# Has anyone had a foal this color? Brown, Bay, maybe Black?



## lilruffian (Jun 28, 2010)

I'd put him as a bay. Definitely not black. Maybe brown, you will know soon once he starts to shed out. Very pretty baby btw


----------



## Poseidon (Oct 1, 2010)

Maybe a dark bay, maybe brown. Maybe smoky brown when she sheds out if she's got golden hairs mixed in.


----------



## Chiilaa (Aug 12, 2010)

I was going to guess smoky brown too


----------



## QHDragon (Mar 6, 2009)

Just out of curiosity, could she be a dark or smokey buckskin?


----------



## CrazyHorseArtist (May 12, 2011)

Judging by her parents I'd say she is a smokey black, the lighter fading it probably due to her foal coat. However, it will be hard to tell until her foal coat sheds out. Would you be willing to post more pictures of her in a month of so when she's older?


----------



## Poseidon (Oct 1, 2010)

Smoky black doesn't look any different than black, so the only way to test if she was actually smoky black would be through testing. However, smoky brown looks slightly different than normal brown. Instead of the lighter brown on the muzzle, elbow, and flanks, it's a more golden colour. 
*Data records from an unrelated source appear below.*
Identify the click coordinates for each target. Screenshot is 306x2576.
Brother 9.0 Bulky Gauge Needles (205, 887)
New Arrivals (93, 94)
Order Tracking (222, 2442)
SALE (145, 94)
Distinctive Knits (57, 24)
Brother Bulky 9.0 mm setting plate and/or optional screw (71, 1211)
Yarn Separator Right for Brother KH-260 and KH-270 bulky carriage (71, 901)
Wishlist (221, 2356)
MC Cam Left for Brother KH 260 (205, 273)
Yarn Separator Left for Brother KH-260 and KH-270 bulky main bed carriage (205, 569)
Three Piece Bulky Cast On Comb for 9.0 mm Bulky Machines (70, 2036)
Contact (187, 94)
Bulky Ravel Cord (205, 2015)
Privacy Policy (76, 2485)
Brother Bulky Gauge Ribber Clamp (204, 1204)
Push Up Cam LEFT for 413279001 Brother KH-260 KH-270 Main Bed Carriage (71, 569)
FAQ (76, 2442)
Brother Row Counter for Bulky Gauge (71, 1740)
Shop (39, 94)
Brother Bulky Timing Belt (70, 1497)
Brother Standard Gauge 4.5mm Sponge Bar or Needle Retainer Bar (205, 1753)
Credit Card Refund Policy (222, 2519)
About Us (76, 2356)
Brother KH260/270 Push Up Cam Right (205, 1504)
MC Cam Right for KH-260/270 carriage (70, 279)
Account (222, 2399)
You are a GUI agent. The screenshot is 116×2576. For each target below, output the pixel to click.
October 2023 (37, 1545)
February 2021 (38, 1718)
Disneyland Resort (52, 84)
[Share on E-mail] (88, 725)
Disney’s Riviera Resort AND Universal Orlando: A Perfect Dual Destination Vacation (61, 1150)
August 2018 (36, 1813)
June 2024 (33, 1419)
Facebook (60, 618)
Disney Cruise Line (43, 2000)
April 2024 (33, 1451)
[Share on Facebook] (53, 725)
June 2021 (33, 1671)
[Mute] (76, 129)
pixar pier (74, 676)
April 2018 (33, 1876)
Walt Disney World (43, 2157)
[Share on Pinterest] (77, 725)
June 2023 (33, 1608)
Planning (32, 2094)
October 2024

Buuut foal coats are wonky, so it would be best to wait until she sheds out to make more concrete guesses.


----------



## CheyAut (Nov 26, 2008)

Brown, IMO.


----------



## hflmusicislife (Dec 15, 2010)

Looks like she might be bay of some sort, becuase of the dark on her front legs. But like everyone else has said, it's nearly impossible to tell with foal coats. Whatever color she is, she's ADORABLE!


----------



## Gallop On (May 1, 2011)

Super cute  And She doesnt look bay at all! I would say a brownish color... Bay is red as you already know... she doesnt look red to me  But I would say she is brown...


----------



## hflmusicislife (Dec 15, 2010)

Gallop On said:


> Super cute  And She doesnt look bay at all! I would say a brownish color... Bay is red as you already know... she doesnt look red to me  But I would say she is brown...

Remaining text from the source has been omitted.